What are the risks of noncompliance?
The USDA’s enforcement authority over regulated entities’ failures to disclose bioengineered foods as required is limited to (1) investigations, and (2) making public either (a) the summary of the results of an audit or (b) the summary of the final results of an investigation at the conclusion of a hearing.
The USDA cannot order recalls of products that were not properly labelled with an NBFDS disclosure. Noncompliance with the NBFDS may also carry potential litigation risk from both consumers and competitors.
What strategies can companies use to comply with the requirements?
As the mandatory compliance date approaches, regulated entities should work to develop a strategy to ensure compliance with the NBFDS. We suggest beginning with an evaluation of each product’s bioengineered food status and determining whether existing records are sufficient – or whether additional information is needed from ingredient suppliers – to inform a disclosure decision.

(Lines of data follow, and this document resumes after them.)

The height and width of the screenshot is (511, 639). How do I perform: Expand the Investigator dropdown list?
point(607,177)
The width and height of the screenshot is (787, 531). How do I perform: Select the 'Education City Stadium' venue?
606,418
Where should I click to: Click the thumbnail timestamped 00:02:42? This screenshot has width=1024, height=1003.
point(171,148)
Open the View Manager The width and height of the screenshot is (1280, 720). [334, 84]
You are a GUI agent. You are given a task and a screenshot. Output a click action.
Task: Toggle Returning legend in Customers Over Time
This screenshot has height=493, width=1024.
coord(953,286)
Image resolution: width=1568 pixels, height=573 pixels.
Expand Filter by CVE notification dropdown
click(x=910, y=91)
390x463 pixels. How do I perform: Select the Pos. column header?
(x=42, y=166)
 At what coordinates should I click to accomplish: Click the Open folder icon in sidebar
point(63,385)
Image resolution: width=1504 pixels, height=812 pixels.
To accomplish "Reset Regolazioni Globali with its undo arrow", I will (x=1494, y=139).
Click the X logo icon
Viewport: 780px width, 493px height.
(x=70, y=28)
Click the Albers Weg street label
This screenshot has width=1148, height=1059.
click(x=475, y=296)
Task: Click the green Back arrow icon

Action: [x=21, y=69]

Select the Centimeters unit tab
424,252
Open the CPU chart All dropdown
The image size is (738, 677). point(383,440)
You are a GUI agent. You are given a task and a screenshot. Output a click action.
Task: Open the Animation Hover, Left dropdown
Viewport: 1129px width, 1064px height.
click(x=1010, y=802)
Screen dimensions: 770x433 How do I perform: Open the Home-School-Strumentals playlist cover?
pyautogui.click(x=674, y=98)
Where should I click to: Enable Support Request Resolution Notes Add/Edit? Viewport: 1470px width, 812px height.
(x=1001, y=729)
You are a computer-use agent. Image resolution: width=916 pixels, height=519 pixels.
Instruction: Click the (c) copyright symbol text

Once a determination is made that a food requires a bioengineered food disclosure, regulated entities should determine what disclosure option will be used and how to comply with those disclosure requirements. As recordkeeping is key to compliance under the NBFDS, regulated entities should ultimately ensure a documentation or data system is in place to support continued compliance with the NBFDS.
About the authors
Samuel D. Jockel is a Senior Associate in Alston & Bird’s Washington, DC office. He served at both the US Food and Drug Administration and the US Department of Agriculture and now focuses his practice on regulatory, policy and litigation matters involving FDA and USDA-regulated products.
Rachel E. K. Lowe is a Partner in Alston & Bird’s Los Angeles office. She is a litigator who defends clients in the food and beverage, retail and telecom industries facing false advertising and privacy class actions, among other complex commercial litigation.